「誰もやっていないアイデア」に潜むリスク
起業のためには画期的なビジネスアイデアを追い求め続けることも必要ですが、その探求には、大きな落とし穴が潜んでいることを認識する必要があります。一見するとブルーオーシャンに見える「誰もやっていない」市場は、実際にはビジネスとして成立しない致命的な欠陥を抱えている可能性もあるのです。
ウクライナ出身の学生起業家、株式会社Flora CEOのアンナ・クレシェンコ氏は、この点について明確な警鐘を鳴らしています。彼女は、もし自分のアイデアが世界中の誰も手掛けていないものであったなら、それは逆に「怖い」ことだと指摘します。なぜなら、そのアイデアには90パーセントの確率で何らかの間違いや問題が潜んでいる可能性が高いからです。
一方で、海外、特にアメリカやヨーロッパですでに類似の事業が存在している場合は、そのビジネスモデルが市場で受け入れられ、収益を生む可能性があることの有力な証拠となると言います。
特にIT分野において、アメリカの市場は日本の約3年先を進んでいると言われています。つまり、現在のアメリカ市場のトレンドや成功しているサービスを分析することは、数年後の日本の市場を予測し、先行者優位を築くための極めて有効な戦略となり得るのです。

課題の内容:
1/ データ行のうち、「Open the email marketing tag」を含む行から始まり「tap(149, 58)」を含む行で終わる部分を、両端の行も含めて、1行を1つの文字列とするJSONリストの形に整えてください。空行は除いてください。
2/ 起業アイデアの記事を、最後の文の後から書き継いでください。
データ行は起業アイデアの記事とは関係がありません。

提供データ:
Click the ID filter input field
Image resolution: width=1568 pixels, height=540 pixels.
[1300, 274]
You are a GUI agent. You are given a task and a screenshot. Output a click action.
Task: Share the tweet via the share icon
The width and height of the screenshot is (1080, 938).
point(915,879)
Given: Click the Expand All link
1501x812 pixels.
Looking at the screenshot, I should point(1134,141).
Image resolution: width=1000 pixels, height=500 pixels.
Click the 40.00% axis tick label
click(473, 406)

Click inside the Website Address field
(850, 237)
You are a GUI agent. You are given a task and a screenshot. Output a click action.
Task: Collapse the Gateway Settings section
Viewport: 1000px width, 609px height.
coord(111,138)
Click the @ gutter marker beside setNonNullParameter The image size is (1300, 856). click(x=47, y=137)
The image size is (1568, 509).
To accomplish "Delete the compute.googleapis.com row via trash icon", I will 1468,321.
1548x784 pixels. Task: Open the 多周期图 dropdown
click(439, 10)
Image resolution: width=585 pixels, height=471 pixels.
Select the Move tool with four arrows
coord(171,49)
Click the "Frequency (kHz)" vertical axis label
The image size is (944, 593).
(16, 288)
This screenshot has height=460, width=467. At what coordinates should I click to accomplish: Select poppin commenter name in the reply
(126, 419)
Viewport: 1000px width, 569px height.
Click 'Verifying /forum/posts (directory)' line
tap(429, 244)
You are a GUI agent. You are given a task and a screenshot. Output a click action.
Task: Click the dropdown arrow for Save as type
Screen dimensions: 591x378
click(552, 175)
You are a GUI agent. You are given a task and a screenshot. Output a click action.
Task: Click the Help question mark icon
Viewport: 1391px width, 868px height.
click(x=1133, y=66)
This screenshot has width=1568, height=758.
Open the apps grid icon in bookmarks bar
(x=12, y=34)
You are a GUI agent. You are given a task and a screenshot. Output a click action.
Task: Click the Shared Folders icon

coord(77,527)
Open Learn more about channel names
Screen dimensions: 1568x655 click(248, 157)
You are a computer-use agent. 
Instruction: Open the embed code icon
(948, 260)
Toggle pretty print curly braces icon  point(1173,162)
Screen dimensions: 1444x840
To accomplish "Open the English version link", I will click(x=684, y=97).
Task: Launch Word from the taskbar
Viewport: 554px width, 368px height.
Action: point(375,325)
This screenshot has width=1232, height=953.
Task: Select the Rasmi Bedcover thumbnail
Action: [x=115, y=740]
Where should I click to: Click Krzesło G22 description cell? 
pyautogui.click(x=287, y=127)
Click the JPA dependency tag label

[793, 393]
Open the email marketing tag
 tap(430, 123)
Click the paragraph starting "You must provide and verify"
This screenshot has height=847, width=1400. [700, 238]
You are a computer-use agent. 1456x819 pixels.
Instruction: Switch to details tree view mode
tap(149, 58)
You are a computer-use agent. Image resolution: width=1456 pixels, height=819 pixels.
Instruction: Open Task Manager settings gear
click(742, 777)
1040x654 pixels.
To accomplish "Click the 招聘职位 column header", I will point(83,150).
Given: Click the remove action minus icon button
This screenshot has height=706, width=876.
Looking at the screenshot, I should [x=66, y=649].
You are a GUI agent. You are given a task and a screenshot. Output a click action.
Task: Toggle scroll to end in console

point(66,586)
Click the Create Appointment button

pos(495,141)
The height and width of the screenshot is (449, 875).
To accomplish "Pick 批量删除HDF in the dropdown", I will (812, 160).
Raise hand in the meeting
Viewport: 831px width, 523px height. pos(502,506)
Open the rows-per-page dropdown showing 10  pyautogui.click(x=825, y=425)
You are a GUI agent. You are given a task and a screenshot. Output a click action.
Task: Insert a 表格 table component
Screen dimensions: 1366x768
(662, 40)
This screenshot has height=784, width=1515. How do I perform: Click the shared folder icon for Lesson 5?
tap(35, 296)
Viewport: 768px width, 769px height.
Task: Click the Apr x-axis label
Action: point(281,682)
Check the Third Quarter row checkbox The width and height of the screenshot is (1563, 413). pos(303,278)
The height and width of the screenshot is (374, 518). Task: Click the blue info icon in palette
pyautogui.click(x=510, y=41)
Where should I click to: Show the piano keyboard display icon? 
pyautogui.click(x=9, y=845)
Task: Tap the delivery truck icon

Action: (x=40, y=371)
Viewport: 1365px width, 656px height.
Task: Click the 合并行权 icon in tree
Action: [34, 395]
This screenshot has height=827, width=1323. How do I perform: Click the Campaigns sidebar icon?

課題の解答:
1/
[
  "Open the email marketing tag",
  " tap(430, 123)",
  "Click the paragraph starting \"You must provide and verify\"",
  "This screenshot has height=847, width=1400. [700, 238]",
  "You are a computer-use agent. 1456x819 pixels.",
  "Instruction: Switch to details tree view mode",
  "tap(149, 58)"
]

2/
「日本にはまだないからチャンスだ」と安易に飛びつくのではなく、「なぜ日本ではまだ誰もやっていないのか」を深く考察し、海外の先行事例を徹底的に調査・分析すること。このプロセスこそが、アイデアの実現可能性を測り、失敗のリスクを最小限に抑えるための不可欠なマーケットリサーチと言えるでしょう。
アンナ氏は、なりわいカンパニー株式会社の湯川カナ氏との対話で、自身の経験を踏まえ、次のように語っています。
アンナ:逆に今やろうとしていることが、もうすでに世の中の誰かがやっているのであれば、それは逆に良いことかもしれません。
湯川:ビジネスとして成立するから?
アンナ:誰かもうやってるし、ビジネスにもなってるし、たぶん成功するだろうという証拠にはなります。誰もやってないのであれば、逆に怖いかもしれないですね。
湯川:相当な問題があるかもしれない。
アンナ:非常にその可能性が高いです。90パーセント、あなたのアイデアの何かが違う可能性があります。
引用:起業家が見るべきは「海外で同じような事業をやってる人」 IT起業家が考える「誰もやっていないアイデア」のリスク(ログミーBusiness)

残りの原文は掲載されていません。